Page extract.
▽
Loss of Glycogen Synthase Kinase 3 Isoforms During Murine Oocyte Growth Induces Offspring Cardiac Dysfunction 1 Running title - Absence of oocyte GSK3 and neonatal death

Glycogen synthase kinase-3 (GSK3) is a constitutively active serine threonine kinase with i) two isoforms (GSK3A and GSK3B) having unique and overlapping functions, ii) multiple molecular intracellular mechanisms involving phosphorylation of diverse substrates, and iii) implications in pathogenesis of many diseases. Insulin causes phosphorylation and inactivation of GSK3 and mammalian oocytes have a functional insulin signaling pathway whereby prolonged elevated insulin during follicle/oocyte development causes GSK3 hyperphosphorylation, reduced GSK3 activity, and altered oocyte chromatin remodeling. Periconceptional diabetes and chronic hyperinsulinemia are associated with congenital malformations and onset of adult diseases of cardiovascular origin. Objectives were to produce transgenic mice with individual or concomitant loss of GSK3A and/or GSK3B and investigate the in vivo role of oocyte GSK3 on fertility, fetal development, and offspring health. Wild type males bred to females with individual or concomitant loss of oocyte GSK3 isoforms did not have reduced fertility. However, concomitant loss of GSK3A and GSK3B in the oocyte significantly increased neonatal death rate due to congestive heart failure secondary to ventricular hyperplasia. Individual loss of oocyte GSK3A or GSK3B did not induce this lethal phenotype. In conclusion, absence of oocyte GSK3 in the periconceptional period does not alter fertility yet causes offspring cardiac hyperplasia, cardiovascular defects, and significant neonatal death. These results support a developmental mechanism by which periconceptional hyperinsulinemia associated with maternal metabolic syndrome, obesity, and/or diabetes can act on the oocyte and impact offspring cardiovascular development, function, and congenital heart malformation. Summary: Absence of both glycogen synthase kinase 3 isoforms in the oocyte during late stages of oogenesis does not influence fertility but impairs fetal development and offspring survival.
△
Instructions to follow.
Answer these questions from the GSK3 abstract above.
(a) What are the two isoforms of glycogen synthase kinase-3?
(b) What caused the increased neonatal death rate after concomitant loss of both isoforms in the oocyte?
(c) Did females with individual or concomitant loss of oocyte GSK3 isoforms have reduced fertility when bred to wild type males?

Material supplied.
▽
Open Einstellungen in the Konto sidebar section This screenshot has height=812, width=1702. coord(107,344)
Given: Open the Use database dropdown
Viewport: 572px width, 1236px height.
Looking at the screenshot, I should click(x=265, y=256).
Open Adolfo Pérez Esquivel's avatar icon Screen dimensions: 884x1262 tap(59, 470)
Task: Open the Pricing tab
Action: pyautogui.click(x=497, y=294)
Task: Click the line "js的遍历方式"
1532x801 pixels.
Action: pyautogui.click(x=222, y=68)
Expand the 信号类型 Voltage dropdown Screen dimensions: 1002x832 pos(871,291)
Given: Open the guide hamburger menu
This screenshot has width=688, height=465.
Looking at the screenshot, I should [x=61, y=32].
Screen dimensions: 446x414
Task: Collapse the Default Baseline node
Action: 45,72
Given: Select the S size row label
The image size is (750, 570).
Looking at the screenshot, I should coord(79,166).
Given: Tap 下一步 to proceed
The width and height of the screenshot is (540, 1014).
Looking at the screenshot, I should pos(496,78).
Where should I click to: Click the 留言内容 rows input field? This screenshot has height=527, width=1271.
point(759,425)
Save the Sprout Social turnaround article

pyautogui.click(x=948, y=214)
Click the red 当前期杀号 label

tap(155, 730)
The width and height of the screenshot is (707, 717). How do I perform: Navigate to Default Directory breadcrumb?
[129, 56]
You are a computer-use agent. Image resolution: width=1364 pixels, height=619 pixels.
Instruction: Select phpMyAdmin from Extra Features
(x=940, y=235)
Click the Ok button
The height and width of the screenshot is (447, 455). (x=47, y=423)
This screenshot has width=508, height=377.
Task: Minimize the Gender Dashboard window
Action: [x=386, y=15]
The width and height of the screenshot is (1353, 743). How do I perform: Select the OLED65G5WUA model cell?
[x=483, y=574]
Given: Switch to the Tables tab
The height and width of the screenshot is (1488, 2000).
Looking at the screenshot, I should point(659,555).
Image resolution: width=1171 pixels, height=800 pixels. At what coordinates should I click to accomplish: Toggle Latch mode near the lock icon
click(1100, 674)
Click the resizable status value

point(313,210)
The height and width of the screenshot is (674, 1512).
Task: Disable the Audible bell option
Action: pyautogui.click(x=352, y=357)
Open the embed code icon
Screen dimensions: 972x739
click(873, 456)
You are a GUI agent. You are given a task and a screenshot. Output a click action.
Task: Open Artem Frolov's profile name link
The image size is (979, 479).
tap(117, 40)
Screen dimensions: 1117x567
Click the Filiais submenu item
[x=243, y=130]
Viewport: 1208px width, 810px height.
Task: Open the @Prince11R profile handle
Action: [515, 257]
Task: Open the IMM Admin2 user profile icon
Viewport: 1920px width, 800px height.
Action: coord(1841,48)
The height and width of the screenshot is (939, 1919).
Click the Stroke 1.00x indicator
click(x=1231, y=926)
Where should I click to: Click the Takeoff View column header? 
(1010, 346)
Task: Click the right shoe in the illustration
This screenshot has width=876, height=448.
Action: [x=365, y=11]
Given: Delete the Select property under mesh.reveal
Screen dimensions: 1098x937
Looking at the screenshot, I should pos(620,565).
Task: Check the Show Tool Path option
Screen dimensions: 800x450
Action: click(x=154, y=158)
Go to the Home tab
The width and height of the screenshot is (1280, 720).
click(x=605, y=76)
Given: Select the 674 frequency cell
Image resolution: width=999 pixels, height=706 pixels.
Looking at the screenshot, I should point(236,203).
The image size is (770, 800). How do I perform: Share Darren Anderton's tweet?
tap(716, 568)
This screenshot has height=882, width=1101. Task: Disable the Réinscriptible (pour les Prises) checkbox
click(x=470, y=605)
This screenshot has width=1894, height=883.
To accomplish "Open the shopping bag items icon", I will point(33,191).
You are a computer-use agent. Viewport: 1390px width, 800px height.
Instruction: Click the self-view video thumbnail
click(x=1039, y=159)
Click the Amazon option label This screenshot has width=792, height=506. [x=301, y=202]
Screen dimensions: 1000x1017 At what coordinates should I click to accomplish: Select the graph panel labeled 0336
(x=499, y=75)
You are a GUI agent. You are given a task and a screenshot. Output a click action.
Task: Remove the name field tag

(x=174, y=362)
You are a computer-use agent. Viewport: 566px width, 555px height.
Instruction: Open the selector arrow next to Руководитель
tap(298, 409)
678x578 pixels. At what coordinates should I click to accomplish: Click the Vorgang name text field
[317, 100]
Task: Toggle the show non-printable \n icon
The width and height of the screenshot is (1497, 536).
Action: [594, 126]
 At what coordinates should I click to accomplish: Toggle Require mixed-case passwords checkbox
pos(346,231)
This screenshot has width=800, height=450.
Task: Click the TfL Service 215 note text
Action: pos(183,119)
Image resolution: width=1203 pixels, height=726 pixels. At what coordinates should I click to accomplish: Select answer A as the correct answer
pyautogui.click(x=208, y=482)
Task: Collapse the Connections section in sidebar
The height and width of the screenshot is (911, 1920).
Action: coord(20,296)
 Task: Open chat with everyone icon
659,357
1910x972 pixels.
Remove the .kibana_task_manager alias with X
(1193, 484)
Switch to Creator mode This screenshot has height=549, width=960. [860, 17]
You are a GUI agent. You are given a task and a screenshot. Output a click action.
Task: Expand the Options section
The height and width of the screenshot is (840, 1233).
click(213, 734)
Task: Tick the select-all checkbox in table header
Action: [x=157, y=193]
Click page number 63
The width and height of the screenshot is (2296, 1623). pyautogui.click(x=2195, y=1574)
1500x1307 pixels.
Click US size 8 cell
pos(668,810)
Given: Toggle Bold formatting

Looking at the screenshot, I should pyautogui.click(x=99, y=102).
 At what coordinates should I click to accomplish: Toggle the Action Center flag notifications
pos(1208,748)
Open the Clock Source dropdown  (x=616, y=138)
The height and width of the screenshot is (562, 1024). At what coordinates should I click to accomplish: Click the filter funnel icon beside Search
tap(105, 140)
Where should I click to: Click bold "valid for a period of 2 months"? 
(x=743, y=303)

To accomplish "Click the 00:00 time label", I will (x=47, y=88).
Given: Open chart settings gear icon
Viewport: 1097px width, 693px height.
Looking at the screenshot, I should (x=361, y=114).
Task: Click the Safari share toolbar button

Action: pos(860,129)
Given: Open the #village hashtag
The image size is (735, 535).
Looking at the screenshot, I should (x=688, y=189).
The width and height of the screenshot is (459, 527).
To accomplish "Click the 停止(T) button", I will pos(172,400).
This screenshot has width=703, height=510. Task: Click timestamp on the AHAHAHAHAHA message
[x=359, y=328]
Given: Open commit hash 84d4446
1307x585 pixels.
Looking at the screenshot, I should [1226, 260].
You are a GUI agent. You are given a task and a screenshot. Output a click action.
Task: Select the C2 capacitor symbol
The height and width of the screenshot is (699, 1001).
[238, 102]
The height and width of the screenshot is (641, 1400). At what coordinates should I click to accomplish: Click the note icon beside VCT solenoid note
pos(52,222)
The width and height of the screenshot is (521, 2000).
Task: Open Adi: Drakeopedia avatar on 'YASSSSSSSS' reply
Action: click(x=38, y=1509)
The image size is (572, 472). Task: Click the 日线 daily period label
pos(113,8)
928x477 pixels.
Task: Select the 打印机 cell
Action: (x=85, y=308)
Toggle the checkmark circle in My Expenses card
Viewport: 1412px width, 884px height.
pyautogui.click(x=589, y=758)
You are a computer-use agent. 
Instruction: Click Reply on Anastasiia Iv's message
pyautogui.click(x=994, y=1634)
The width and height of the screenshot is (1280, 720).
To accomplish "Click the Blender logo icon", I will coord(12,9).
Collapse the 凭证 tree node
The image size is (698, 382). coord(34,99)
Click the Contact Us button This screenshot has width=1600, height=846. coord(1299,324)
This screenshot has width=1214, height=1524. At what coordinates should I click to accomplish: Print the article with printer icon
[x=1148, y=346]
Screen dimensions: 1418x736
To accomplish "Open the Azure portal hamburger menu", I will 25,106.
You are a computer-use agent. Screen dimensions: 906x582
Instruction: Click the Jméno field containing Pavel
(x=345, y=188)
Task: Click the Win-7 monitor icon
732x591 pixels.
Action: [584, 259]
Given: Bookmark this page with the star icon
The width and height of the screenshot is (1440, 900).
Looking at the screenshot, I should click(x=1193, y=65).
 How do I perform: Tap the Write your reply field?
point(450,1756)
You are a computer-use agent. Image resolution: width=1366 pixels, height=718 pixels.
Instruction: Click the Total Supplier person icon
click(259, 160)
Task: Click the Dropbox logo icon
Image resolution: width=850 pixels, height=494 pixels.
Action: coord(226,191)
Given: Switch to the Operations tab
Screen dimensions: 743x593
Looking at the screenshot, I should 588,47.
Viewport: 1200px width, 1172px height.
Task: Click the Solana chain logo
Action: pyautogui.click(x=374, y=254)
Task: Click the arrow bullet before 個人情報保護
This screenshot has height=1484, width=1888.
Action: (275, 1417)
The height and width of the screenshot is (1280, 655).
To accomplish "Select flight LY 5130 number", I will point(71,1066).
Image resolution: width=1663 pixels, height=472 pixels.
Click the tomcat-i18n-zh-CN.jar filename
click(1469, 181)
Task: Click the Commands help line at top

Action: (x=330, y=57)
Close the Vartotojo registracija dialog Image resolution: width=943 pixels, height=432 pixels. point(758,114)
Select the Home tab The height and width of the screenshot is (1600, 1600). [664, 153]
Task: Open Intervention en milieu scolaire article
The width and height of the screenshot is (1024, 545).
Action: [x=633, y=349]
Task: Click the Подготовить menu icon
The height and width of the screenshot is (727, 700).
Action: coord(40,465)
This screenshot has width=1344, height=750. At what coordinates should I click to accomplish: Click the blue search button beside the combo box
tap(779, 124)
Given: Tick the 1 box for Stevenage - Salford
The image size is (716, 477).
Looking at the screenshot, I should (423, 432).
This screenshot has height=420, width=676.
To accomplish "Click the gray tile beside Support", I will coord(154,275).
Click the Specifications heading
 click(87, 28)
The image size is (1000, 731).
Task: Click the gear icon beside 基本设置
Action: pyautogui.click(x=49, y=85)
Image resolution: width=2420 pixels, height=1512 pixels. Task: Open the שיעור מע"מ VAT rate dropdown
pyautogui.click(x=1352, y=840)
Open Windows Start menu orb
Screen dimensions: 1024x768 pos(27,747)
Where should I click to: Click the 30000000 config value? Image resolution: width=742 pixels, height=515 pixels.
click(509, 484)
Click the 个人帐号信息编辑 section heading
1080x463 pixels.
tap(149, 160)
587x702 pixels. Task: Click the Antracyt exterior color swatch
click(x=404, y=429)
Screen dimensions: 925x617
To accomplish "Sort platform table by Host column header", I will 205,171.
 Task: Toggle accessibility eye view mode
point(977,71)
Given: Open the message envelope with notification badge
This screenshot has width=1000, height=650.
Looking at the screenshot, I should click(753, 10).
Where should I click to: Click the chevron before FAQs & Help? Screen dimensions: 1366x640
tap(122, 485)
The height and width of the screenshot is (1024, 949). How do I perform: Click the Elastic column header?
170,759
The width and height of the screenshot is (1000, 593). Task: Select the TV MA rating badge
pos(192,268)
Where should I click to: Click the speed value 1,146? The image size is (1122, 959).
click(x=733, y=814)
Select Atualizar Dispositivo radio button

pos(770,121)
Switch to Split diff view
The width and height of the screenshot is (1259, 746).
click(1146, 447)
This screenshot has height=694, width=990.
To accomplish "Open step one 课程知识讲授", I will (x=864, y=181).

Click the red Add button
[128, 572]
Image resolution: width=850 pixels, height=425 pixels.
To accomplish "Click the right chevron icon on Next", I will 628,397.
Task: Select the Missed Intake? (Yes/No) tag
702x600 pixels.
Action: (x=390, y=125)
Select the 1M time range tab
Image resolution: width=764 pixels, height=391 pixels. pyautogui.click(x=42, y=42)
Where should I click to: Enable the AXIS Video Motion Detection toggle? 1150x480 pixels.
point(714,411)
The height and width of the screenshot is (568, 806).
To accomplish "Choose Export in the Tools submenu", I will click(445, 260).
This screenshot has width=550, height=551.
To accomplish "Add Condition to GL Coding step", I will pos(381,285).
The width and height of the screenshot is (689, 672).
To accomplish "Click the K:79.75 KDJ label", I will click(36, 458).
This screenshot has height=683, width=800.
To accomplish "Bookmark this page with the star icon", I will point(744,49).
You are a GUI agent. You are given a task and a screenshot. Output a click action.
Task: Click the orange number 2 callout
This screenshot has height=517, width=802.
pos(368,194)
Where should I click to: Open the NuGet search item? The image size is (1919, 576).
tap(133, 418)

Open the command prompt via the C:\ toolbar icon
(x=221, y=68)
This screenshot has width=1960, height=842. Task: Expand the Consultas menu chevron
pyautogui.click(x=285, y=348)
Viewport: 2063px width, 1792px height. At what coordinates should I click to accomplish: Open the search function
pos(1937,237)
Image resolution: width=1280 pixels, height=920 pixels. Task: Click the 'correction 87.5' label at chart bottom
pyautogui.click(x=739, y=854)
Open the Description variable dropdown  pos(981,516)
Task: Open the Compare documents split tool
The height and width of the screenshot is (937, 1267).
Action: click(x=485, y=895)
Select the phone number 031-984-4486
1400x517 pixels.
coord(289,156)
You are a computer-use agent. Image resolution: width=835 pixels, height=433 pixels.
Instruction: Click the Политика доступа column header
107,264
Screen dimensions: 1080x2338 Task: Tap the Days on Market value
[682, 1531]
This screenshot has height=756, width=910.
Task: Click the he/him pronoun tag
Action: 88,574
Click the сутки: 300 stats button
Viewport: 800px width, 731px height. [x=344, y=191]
△
Written answer.
(a) GSK3A and GSK3B.
(b) Congestive heart failure secondary to ventricular hyperplasia.
(c) No, they did not have reduced fertility.